Jamie’s lawyer, Alex Weingarten, argued his client had a “fundamental right” to depose his daughter.
“The unequivocal fact here is that Ms. Spears is a party to this litigation. She has filed verified objections both to the accounting and the fee petition. She cannot avoid participating in discovery in this case. It is black-letter law, your honor,” Weingarten argued. “Years ago, when she was in the conservatorship, she resisted being deposed, and the Court of Appeal intervened and said she had to be deposed. I’m at a loss as to how we could be precluded from the opportunity to conduct [this] discovery.”
Weingarten said that, while “it’s in vogue now to trash Mr. Spears,” his client has a right to defend himself. “I suspect Ms. Spears will be a treasure trove of information,” he said.

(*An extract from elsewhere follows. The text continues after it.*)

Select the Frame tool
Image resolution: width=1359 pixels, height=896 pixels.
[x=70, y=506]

When Judge Penny issued the ruling that Jamie was not entitled to further written discovery from his daughter, Weingarten turned visibly upset. He asked for a stay in the proceedings to appeal the ruling and requested a “discovery referee” be appointed to step in and “go through” all the document requests. Judge Penny shot him down.
“Why not skip to the phase where we construct gallows?” Weingarten vented, leading Judge Penny to comment that his statement was unwarranted.

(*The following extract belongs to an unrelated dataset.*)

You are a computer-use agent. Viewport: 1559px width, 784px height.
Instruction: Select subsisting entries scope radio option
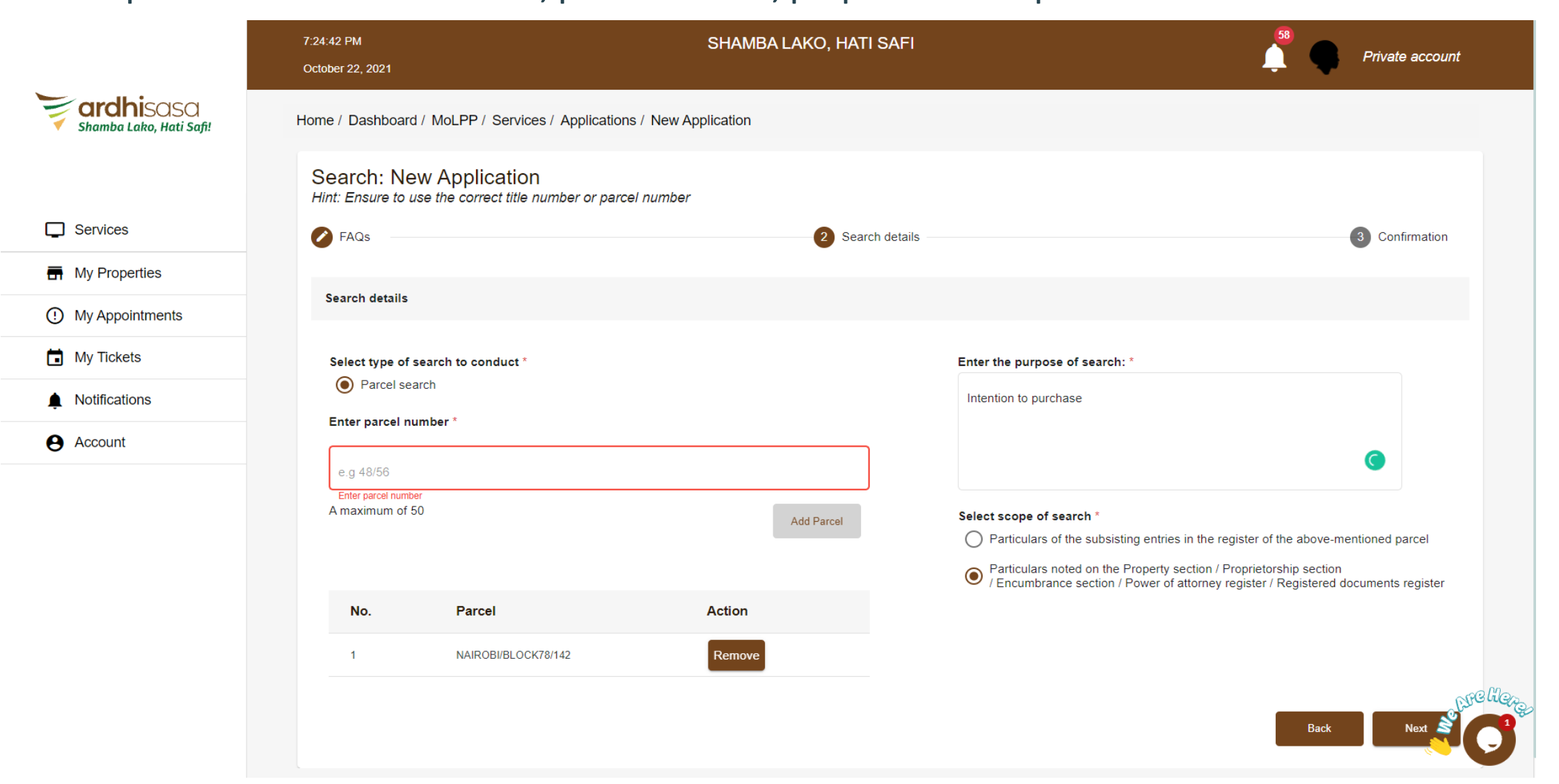click(974, 540)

After the hearing, Weingarten said he planned to file a writ to immediately appeal the adverse ruling on document discovery.
Rosengart, meanwhile, said he appreciated the court’s rulings.
“Mr. Spears, as the court determined, has now effectively been hiding — hiding from his deposition — for no less than nine months. The day of reckoning for Mr. Spears has come, at least at this stage, in terms of the court ordering him to appear for his deposition,” Rosengart said outside the courtroom. “We’ve seen nothing from but obstruction and stonewalling from him.”
At a hearing last January, Judge Penny said she’d hoped the parties would be largely finished with discovery by July 27 so she could set the dispute for an evidentiary hearing in a trial courtroom. That timetable appeared to be in jeopardy Wednesday.
Britney was freed from her nearly 14-year conservatorship on Nov. 12 after blowing the doors off the legal arrangement with back-to-back statements to Judge Penny in June and July of 2021. In her live addresses heard around the world, the singer said her conservatorship, largely controlled by her father, was “cruel” and “abusive” as it dictated her finances, health care, and personal relationships for most of her adult life.
Once she hired Rosengart, she started her aggressive campaign to investigate claims her dad mismanaged her millions while using “bullying conduct” to keep her in line. To that end, she hired the accounting and intelligence firm Kroll for a forensic review of the controversial conservatorship and filed a sworn statement from Kroll executive and former FBI agent Sherine Ebadi detailing an alleged “pattern of misconduct” raising possible “criminal implications.”
Most notably, Ebadi said she personally debriefed one of Britney’s former security staffers, Alex Vlasov, and found him to be “highly credible.” Vlasov is the whistleblower who previously told the New York Times that he had firsthand knowledge of his ex-boss Edan Yemini, CEO of Black Box Security, placing a secret listening device in Britney’s bedroom and using surveillance technology that captured the singer’s privileged communications with her lawyer.
“Mr. Vlasov regularly overheard Mr. Yemini updating Mr. Spears on the contents of the phone devices used by his daughter,” Ebadi wrote in her statement.
Judge Penny said Wednesday that she would take up a pending discovery dispute related to Kroll at a hearing later this month.